# [MATERIAL SHOWN]
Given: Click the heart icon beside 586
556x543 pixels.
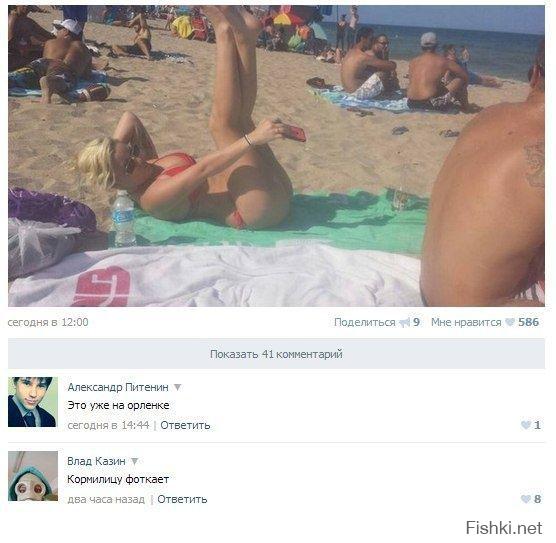Looking at the screenshot, I should (510, 322).
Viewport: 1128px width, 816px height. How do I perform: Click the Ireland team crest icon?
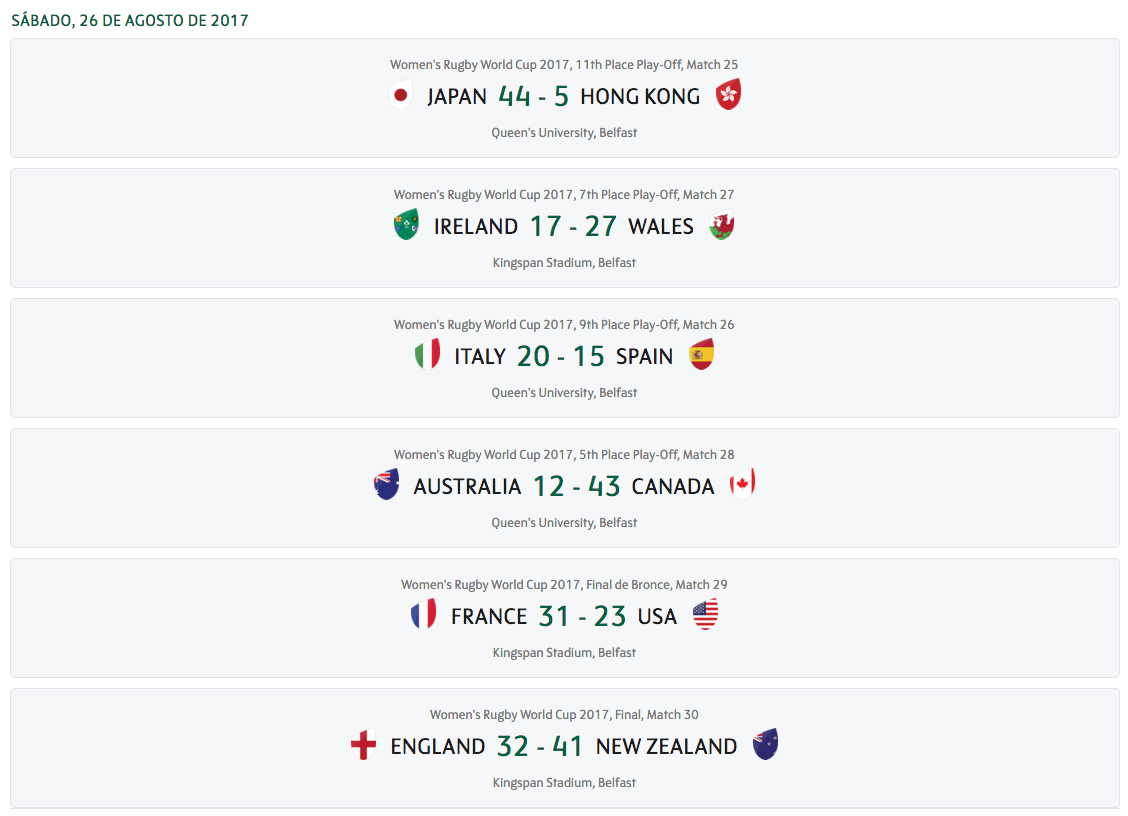(x=406, y=225)
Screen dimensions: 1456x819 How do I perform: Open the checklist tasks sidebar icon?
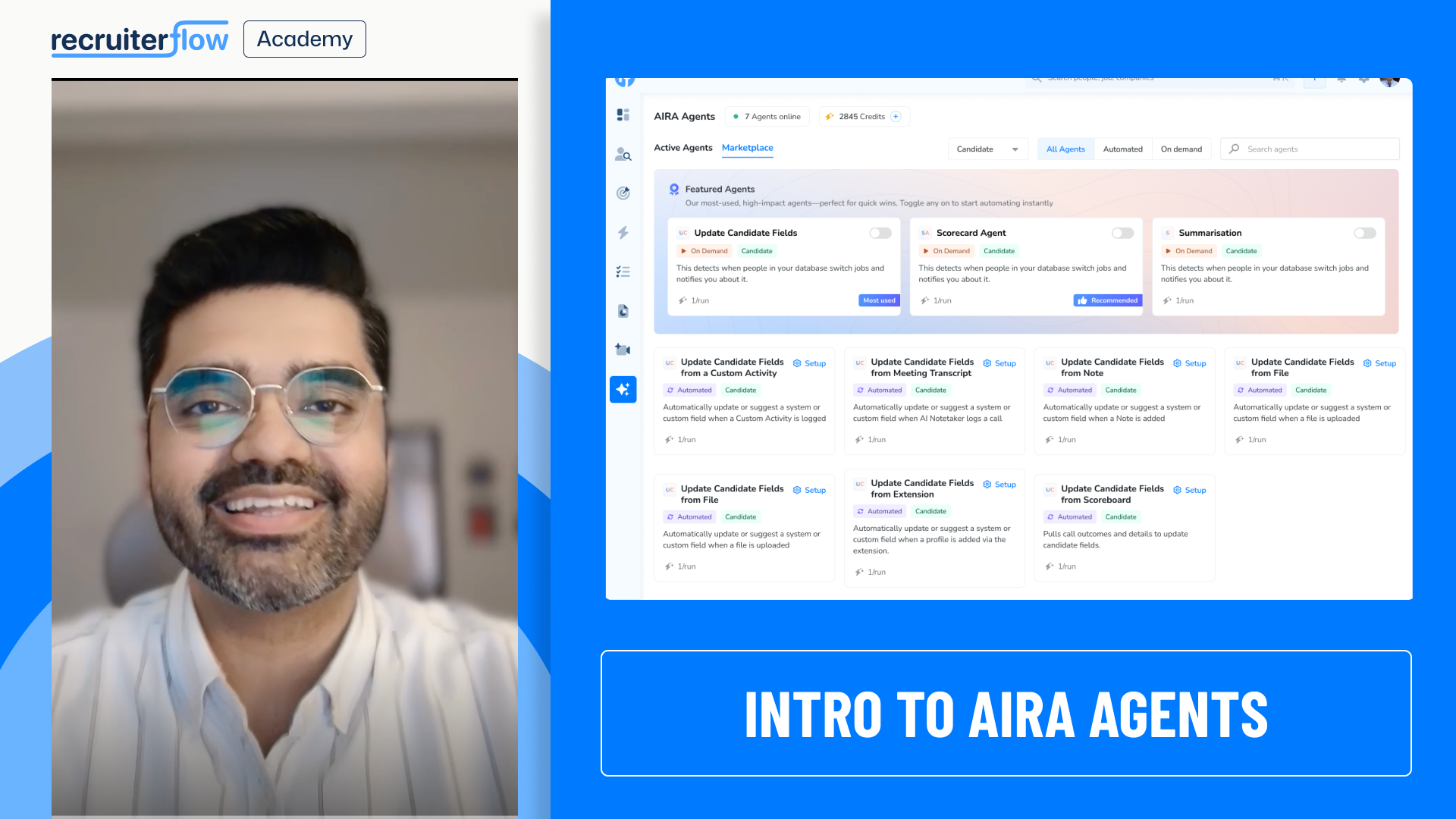click(x=623, y=271)
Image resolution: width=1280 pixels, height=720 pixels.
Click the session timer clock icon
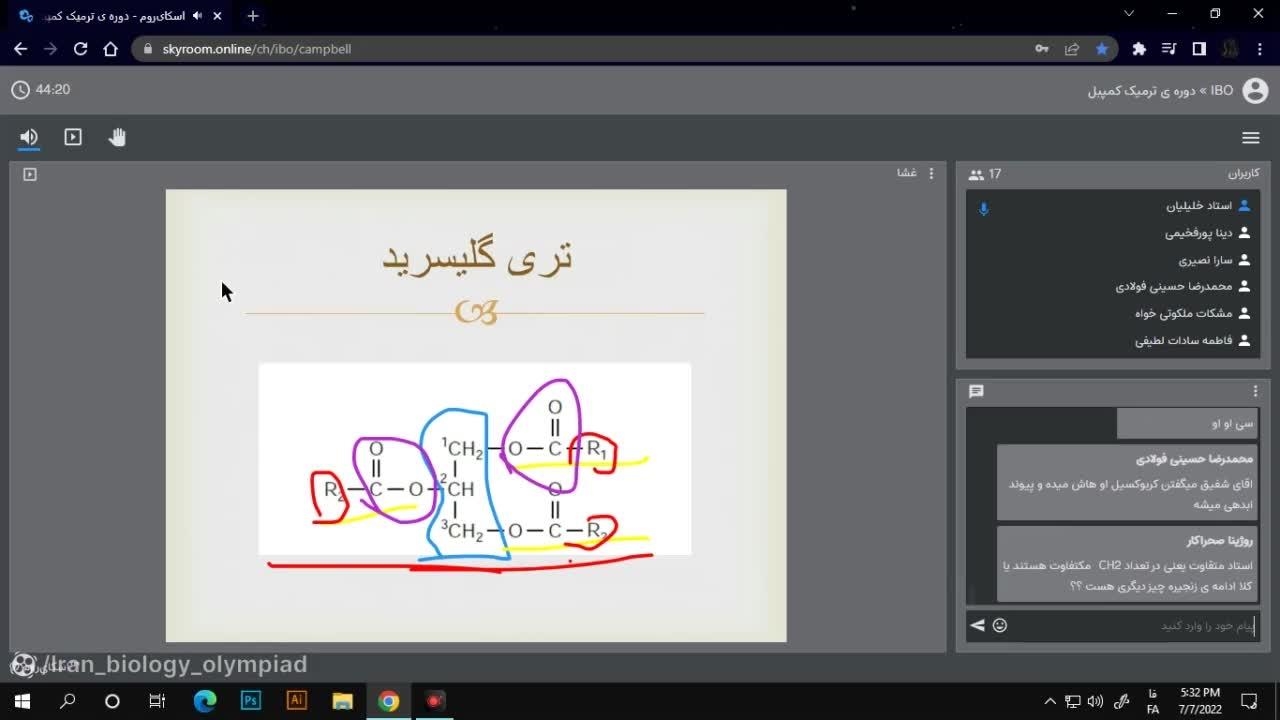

# [GIVEN TASK]
Write out everything in the records from the line containing "Viewport: 1128px width, 816px" down to the end of the records, omitting the pictures.

# [OUTPUT BELOW]
Viewport: 1128px width, 816px height. How do I perform: Click the Ireland team crest icon?
(x=406, y=225)
Screen dimensions: 1456x819 How do I perform: Open the checklist tasks sidebar icon?
click(x=623, y=271)
Image resolution: width=1280 pixels, height=720 pixels.
Click the session timer clock icon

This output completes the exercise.